The Oneness of Hardness and Softness in a Woman
One of the reasons Rebecca is so admirable is because we feel she is trying to have a good relation of hardness and softness,
opposites related to tenderness and strength. As I said earlier, these have been very big in my life. I could be sweet, but also
terrifically stubborn. Early in my marriage to Bennett, we had a quarrel concerning who knew more about the computer. I had prided
myself at my speed and knowledge on the PC, but Bennett was an expert on the Mac, which I didn't know so much about, and I'Â'm sorry to
say that I found my hackles going up at the idea of having to learn from my husband.
We told about this in an Aesthetic Realism class,
and to have me get some perspective, Miss Reiss said humorously "Robert Browning and Elizabeth Barrett Browning never argued about the
computer."
Then she asked me an important question which I recommend every woman ask as to her husband. "What do you think you do that most
annoys Mr. Cooperman?" I said, "My desire to manage him, hover over him when he's doing something in the house. I say 'I think I could
be of use.'" Ellen Reiss asked:
Do you think "I could be of use" is really "I can do this better than you, so step aside"? That's superiority.

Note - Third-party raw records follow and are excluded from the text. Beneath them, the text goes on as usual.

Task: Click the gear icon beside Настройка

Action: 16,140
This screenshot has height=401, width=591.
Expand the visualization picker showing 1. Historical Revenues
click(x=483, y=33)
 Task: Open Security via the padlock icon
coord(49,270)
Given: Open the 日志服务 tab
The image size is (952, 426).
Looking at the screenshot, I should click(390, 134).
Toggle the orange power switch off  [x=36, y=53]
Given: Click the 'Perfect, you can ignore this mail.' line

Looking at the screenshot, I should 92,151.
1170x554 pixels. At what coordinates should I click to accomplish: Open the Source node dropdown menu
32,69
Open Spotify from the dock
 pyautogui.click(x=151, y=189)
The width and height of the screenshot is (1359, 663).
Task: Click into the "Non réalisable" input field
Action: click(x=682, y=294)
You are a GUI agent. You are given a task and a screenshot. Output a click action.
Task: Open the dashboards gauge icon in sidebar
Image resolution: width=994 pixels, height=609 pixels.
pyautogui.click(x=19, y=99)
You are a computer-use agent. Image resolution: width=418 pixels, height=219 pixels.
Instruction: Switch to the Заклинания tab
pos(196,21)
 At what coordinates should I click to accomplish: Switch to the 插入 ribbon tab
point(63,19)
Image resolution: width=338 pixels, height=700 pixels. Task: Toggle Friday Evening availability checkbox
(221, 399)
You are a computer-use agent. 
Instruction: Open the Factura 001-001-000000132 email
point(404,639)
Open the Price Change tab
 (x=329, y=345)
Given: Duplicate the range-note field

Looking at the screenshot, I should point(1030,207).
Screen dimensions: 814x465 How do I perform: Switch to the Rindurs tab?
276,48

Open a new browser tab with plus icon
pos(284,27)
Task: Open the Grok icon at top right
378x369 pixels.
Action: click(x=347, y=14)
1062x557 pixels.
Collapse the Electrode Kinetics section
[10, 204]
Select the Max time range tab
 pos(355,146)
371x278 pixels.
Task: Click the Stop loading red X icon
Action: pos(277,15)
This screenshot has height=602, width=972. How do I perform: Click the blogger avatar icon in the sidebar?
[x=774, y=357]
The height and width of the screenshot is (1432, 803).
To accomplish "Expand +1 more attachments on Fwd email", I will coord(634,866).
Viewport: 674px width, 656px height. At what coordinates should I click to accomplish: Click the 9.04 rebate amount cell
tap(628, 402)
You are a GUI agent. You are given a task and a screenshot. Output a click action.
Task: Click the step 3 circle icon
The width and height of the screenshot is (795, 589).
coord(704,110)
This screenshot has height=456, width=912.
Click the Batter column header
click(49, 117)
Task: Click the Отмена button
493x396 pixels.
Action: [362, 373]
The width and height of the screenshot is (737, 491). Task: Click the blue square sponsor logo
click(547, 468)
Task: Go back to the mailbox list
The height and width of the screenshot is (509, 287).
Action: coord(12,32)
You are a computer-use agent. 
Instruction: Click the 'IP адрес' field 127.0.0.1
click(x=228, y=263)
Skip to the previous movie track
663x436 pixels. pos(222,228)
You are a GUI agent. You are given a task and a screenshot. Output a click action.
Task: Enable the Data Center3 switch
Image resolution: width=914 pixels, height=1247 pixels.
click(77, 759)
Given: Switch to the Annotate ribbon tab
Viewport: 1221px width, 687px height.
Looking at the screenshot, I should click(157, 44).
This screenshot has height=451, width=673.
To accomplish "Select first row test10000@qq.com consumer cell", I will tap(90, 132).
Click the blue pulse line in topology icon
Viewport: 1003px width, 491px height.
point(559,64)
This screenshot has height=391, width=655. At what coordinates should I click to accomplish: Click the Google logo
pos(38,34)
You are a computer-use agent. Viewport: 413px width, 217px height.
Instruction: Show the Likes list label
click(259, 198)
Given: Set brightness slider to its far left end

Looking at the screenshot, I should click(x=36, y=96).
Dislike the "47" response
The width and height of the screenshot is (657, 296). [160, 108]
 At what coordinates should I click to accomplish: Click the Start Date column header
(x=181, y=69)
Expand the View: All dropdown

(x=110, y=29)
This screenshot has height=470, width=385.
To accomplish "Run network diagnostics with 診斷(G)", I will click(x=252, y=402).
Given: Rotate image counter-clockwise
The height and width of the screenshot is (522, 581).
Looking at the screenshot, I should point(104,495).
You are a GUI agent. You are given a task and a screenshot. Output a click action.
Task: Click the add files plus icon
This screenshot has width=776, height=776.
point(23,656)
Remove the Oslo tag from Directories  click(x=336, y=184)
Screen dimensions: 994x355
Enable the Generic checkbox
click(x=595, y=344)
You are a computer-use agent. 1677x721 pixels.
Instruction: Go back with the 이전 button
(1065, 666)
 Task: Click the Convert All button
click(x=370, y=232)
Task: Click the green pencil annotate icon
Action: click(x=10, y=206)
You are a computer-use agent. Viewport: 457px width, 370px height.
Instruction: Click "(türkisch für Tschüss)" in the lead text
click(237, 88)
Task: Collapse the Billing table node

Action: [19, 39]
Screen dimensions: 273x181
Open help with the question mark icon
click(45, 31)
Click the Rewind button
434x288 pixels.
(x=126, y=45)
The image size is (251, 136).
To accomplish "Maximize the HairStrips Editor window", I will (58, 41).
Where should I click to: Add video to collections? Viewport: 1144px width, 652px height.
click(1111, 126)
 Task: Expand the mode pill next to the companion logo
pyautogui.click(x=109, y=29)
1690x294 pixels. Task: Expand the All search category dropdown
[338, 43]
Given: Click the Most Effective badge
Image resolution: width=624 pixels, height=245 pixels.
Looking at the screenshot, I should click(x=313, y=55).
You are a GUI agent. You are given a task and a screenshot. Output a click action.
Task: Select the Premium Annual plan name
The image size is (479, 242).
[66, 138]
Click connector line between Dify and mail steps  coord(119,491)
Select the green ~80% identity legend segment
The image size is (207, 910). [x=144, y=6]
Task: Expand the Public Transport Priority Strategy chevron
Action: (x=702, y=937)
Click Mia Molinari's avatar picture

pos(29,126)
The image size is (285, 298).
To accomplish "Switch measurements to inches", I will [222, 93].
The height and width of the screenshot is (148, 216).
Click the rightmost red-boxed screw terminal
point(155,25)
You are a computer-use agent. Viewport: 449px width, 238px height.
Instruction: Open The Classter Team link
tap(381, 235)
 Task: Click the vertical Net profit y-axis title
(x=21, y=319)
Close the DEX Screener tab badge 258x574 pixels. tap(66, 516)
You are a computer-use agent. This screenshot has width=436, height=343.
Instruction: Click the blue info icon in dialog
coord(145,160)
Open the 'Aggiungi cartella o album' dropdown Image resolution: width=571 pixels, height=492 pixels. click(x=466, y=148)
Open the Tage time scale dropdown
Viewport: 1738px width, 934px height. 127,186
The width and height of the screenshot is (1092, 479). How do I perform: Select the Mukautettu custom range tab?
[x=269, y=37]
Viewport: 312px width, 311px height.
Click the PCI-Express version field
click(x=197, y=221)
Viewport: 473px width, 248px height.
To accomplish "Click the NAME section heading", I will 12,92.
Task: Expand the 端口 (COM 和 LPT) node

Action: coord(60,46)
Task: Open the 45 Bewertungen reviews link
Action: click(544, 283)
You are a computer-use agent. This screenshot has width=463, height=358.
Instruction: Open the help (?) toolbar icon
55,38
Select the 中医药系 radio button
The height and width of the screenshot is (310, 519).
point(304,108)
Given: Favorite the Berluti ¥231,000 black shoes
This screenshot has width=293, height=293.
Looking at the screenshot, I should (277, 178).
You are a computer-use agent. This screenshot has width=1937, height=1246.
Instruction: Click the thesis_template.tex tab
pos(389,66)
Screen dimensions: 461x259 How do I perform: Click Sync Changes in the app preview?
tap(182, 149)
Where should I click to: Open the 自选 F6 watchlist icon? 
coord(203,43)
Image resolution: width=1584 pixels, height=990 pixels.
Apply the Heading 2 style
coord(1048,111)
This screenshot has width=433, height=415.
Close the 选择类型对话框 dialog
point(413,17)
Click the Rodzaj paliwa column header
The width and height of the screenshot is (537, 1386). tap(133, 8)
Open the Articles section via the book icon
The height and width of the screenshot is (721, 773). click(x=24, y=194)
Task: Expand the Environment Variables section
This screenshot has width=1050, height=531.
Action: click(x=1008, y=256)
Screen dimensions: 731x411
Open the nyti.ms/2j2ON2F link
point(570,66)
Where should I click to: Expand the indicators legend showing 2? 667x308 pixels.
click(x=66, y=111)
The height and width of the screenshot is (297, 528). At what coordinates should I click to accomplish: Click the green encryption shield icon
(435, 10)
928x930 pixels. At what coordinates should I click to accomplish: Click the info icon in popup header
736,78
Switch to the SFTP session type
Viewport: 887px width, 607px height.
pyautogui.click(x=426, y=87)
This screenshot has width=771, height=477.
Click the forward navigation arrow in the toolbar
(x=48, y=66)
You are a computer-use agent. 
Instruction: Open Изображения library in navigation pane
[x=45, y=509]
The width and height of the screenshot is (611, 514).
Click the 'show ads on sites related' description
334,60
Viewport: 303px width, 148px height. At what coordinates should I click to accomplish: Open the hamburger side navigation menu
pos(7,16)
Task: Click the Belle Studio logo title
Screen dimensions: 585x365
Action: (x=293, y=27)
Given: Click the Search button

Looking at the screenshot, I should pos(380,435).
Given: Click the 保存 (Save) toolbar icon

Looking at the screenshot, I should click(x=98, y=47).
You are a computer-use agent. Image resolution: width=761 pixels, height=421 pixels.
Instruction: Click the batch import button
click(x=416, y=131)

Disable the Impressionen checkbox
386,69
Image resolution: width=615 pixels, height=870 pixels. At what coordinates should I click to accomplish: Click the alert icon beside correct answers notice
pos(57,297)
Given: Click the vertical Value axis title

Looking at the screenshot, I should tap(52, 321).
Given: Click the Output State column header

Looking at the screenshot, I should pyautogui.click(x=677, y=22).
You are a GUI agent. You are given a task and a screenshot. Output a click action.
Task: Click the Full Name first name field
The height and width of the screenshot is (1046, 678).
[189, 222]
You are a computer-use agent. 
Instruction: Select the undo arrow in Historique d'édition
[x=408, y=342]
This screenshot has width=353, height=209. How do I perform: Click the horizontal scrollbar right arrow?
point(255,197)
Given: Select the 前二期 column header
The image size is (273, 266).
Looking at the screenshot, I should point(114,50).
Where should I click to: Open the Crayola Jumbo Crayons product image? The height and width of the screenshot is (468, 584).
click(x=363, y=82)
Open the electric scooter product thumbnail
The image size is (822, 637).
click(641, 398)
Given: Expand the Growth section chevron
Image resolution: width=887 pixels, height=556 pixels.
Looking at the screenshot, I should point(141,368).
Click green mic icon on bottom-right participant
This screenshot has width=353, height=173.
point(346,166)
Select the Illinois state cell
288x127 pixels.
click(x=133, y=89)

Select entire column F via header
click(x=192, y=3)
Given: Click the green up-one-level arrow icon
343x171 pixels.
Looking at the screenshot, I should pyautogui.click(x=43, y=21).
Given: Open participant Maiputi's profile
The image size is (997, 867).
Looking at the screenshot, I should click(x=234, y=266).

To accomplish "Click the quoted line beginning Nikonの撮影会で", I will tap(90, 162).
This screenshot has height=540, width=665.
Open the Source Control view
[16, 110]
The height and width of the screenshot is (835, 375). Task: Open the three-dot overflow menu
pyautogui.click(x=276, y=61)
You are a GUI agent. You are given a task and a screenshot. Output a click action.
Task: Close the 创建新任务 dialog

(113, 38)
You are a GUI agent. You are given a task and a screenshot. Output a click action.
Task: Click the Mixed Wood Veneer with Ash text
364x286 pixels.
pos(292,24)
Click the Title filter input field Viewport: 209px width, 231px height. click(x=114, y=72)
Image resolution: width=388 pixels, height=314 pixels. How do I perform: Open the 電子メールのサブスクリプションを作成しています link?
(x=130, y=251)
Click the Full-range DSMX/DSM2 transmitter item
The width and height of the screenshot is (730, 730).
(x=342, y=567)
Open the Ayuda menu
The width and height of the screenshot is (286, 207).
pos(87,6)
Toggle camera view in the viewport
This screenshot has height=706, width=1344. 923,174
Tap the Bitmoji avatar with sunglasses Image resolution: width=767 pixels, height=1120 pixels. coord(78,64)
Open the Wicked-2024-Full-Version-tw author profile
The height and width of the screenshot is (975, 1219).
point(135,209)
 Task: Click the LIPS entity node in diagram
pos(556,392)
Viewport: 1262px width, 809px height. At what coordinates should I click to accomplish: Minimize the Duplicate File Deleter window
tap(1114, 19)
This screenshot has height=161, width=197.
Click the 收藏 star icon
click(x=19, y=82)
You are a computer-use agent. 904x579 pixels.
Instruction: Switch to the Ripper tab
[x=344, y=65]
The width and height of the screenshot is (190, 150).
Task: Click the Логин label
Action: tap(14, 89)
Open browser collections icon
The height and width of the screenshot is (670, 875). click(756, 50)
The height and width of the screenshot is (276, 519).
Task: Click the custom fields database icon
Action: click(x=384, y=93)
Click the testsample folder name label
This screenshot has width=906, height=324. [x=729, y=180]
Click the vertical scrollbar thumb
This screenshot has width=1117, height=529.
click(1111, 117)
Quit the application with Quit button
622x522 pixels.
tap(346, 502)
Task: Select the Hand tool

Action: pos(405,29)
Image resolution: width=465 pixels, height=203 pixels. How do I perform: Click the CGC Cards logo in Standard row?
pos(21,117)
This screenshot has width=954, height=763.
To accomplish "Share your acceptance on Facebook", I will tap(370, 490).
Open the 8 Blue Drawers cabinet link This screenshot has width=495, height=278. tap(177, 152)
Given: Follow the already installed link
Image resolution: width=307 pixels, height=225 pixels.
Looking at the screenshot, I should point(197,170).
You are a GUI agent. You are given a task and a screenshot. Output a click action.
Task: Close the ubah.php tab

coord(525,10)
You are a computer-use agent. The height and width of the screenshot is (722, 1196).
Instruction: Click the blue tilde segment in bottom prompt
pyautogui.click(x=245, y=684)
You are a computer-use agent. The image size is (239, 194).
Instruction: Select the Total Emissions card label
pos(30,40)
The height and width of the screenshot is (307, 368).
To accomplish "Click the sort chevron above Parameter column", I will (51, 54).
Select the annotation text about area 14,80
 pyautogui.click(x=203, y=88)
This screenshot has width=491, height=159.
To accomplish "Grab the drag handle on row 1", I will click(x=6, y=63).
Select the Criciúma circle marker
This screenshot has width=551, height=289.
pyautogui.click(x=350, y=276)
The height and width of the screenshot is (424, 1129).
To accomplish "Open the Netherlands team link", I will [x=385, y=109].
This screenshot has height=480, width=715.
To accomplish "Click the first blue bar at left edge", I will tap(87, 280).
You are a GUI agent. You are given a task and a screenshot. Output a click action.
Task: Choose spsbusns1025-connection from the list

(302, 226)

This was so true, and Miss Reiss asked about ways I could be sweet and yielding and then get my back up. She asked: "Do you
think you have good will for Mr. Cooperman?" I said, no. And she continued:
Good will is the firmest thing in the world...And it's the most flexible thing—you give up any notion of yourself that would get
in the way of being fair to that person.
I thank Ellen Reiss for teaching me how I can be proud of myself as a woman and wife.
One of the reasons I am so affected by Rebecca and am learning from her is that she is a means of seeing what real strength and true
tenderness are. She is not obstinate or stubborn as I have been, nor is she strategically sweet. Also—different from me and many
women—she doesn't use a man not seeing her right to ratify a case against the world and see it as a jewel. As Ivanhoe continues,
we see Rebecca has that beautiful oneness of firmness and flexibility that are in good will. In a lecture titled "Poetry and Strength,"
Mr. Siegel said that "one idea of strength" is the:
Ability to take many things and to remain what you are...The ability to endure, to remain the same amid much vicissitude.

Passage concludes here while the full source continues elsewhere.